### Extracted records ###
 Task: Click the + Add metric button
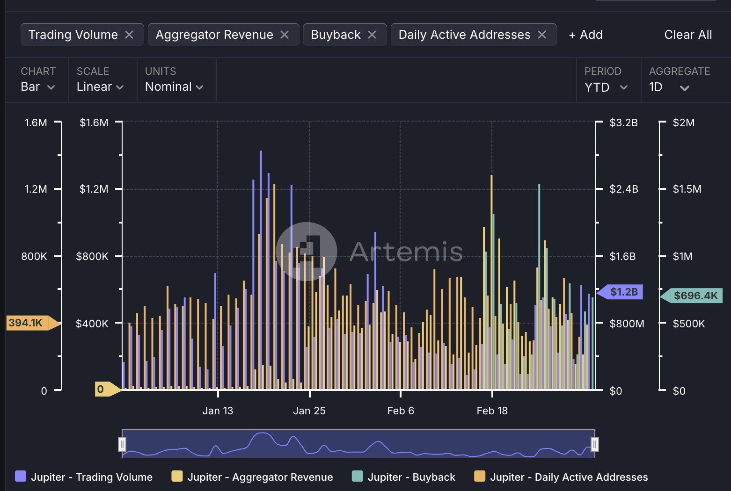pos(585,35)
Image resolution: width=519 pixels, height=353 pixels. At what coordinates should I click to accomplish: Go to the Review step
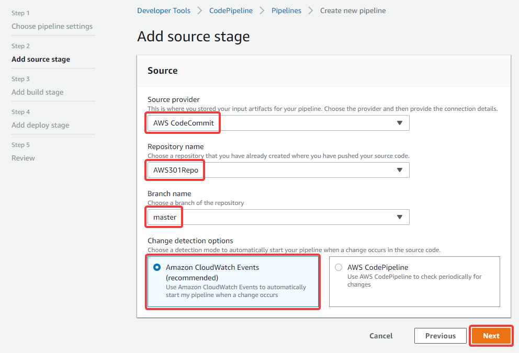[x=23, y=158]
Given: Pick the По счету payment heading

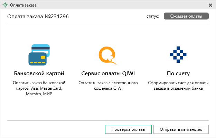Looking at the screenshot, I should [x=178, y=73].
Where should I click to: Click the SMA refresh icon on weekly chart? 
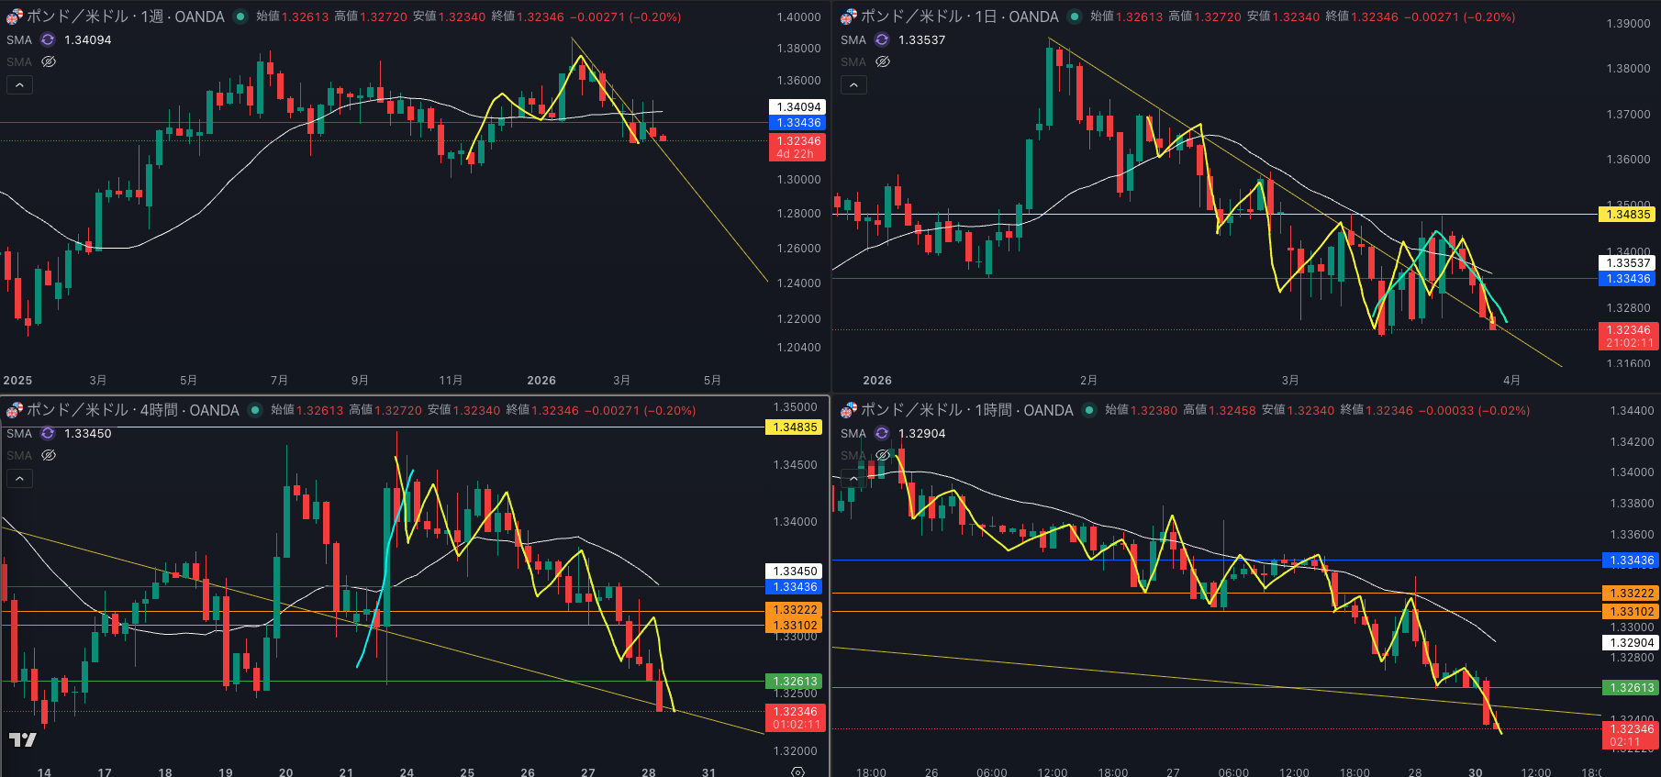tap(48, 39)
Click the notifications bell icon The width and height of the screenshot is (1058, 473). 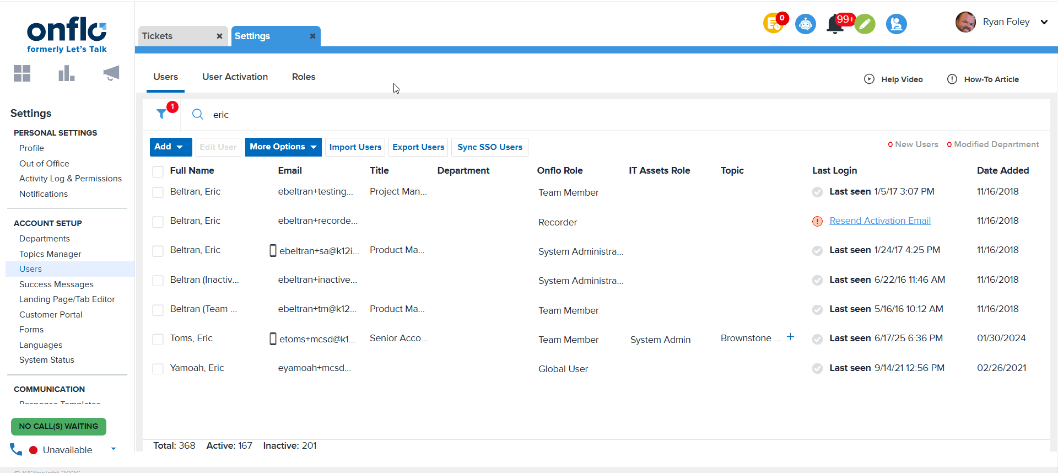point(835,25)
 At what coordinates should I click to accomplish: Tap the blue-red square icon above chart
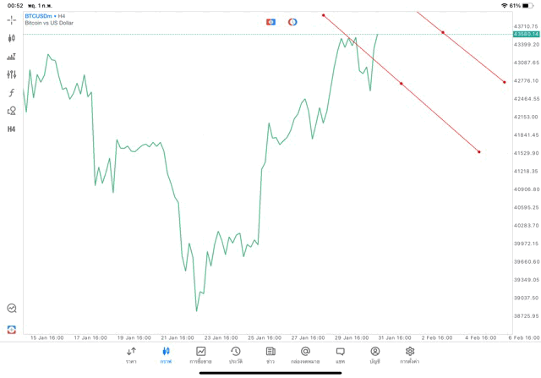(x=271, y=21)
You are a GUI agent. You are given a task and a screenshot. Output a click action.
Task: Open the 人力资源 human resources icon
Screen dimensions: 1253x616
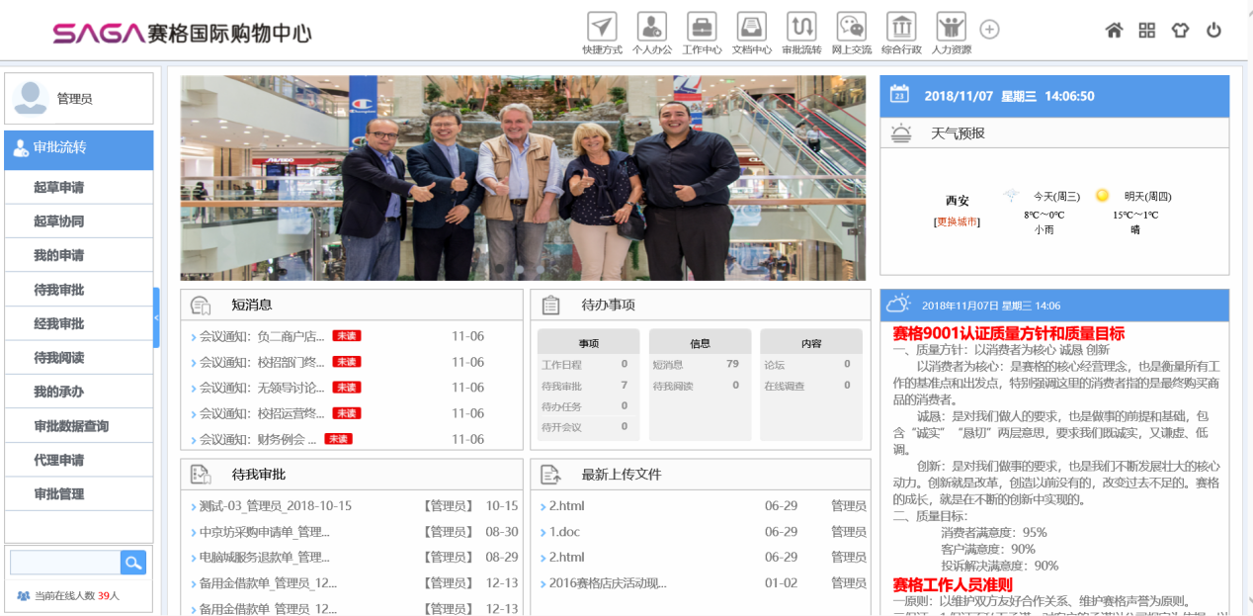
###
▸ Exercise prompt
Your task is to restate word for word the lines from the line holding "At what coordinates should I click to accomplish: Tap" through the final line of the listing, both included, but none of the pictures.

▸ Answer to this problem
 At what coordinates should I click to accomplish: Tap the blue-red square icon above chart
(x=271, y=21)
You are a GUI agent. You are given a task and a screenshot. Output a click action.
Task: Open the 人力资源 human resources icon
Screen dimensions: 1253x616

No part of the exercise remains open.